Rumors abound that a claim is about to be staked by those Muslim majority countries at UNESCO who helped pass the Jerusalem motion, (and those with large Muslim minorities), that London is, in fact, an under-reported ancient seat of the Islamic faith.

And similar to yesterday’s new recommendation that Jerusalem’s holy Jewish sites should henceforth be known only by Arabic names, London’s famous landmarks will also be renamed in Arabic. (Apparently, her Majesty Queen Elizabeth II is somewhat uncomfortable with having to refer to her family home henceforth as the Burj el Buckingham, having become quite attached to its previous name during the last 90 years.)

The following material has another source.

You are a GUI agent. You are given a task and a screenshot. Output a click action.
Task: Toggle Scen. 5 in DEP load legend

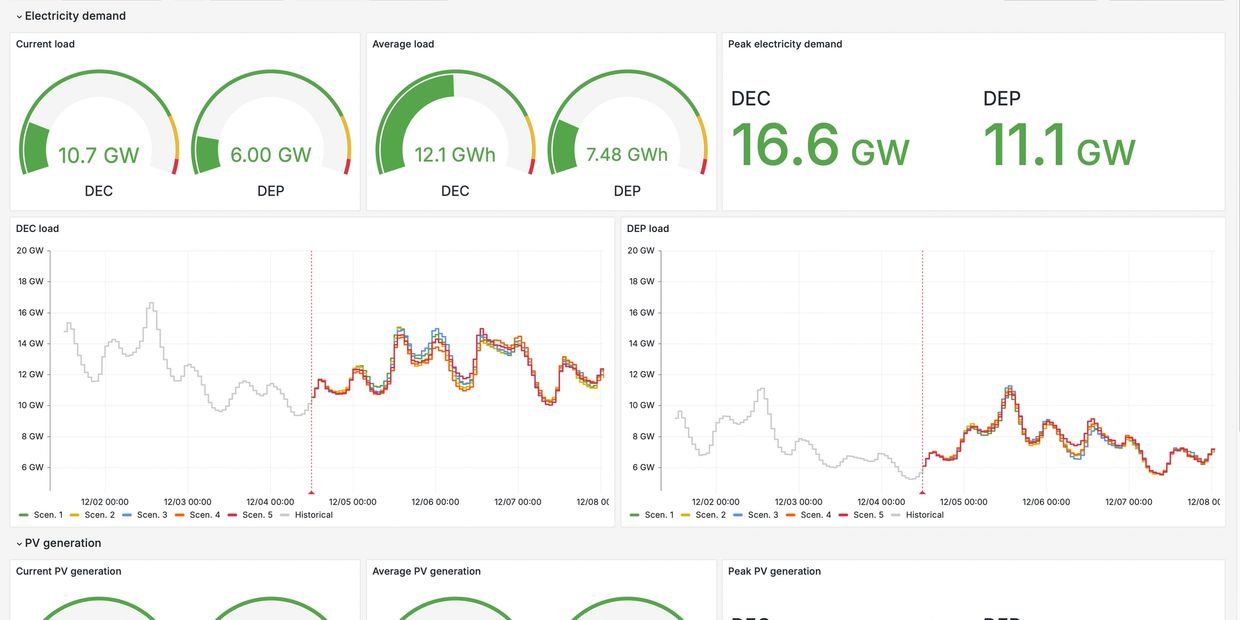pyautogui.click(x=868, y=515)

Britain was one of just six countries to oppose Thursday’s UNESCO denial of the Jerusalem connection to the Jewish people. The others were the United States, Holland, Estonia, Germany and Lithuania. Among the 24 nations who voted in favor of overlooking the Jewish connection to Jerusalem from the UN record were Brazil, China, Mexico, the Russian Federation, Vietnam and South Africa. Among those nations who abstained from voting were Argentina, France, India, Japan, Spain, Sweden, Uganda and the Ukraine.

In denying the long-standing Jewish connection to its eternal capital city, and in an attempt to undermine not only the religious connection of the Jewish people to the ancient city – the city of the First and Second Temples built thousands of years ago – but also the legitimacy of the modern State of Israel, the UNESCO vote, by inference, now casts serious doubts on the roots of Christianity.

The position and heritage of no less a figure than Jesus Christ – whose Jewish childhood and Jewish faith formed the basis of his teachings and, subsequently, the New Testament – will also be challenged by UNESCO. Christ’s more than 2000 year old association with Jerusalem, accepted long ago as having contributed to so many of his ideas and teachings, is reportedly set to be revised by UNESCO’s historians in a similar manner to the legitimacy of the city itself.

UNESCO’s expert panel apparently doubts the veracity of many of the things Christ is said to have done and said, primarily because the cornerstone and main scene of that historical period is Jerusalem. According to this week’s decision, and despite the overwhelming historical and archeological eveidence of the last three millenia, they contend that Jerusalem never was a Jewish city and a center of learning in the Land of Israel.

Latest unconfirmed reports indicate that UNESCO may then turn it’s gaze to Beijing – “there’s never been a conclusively proven Chinese presence there” – and subsequently to Athens – “the Acropolis is no definite proof that the Greek people inhabited the land prior to their entry into the EU”.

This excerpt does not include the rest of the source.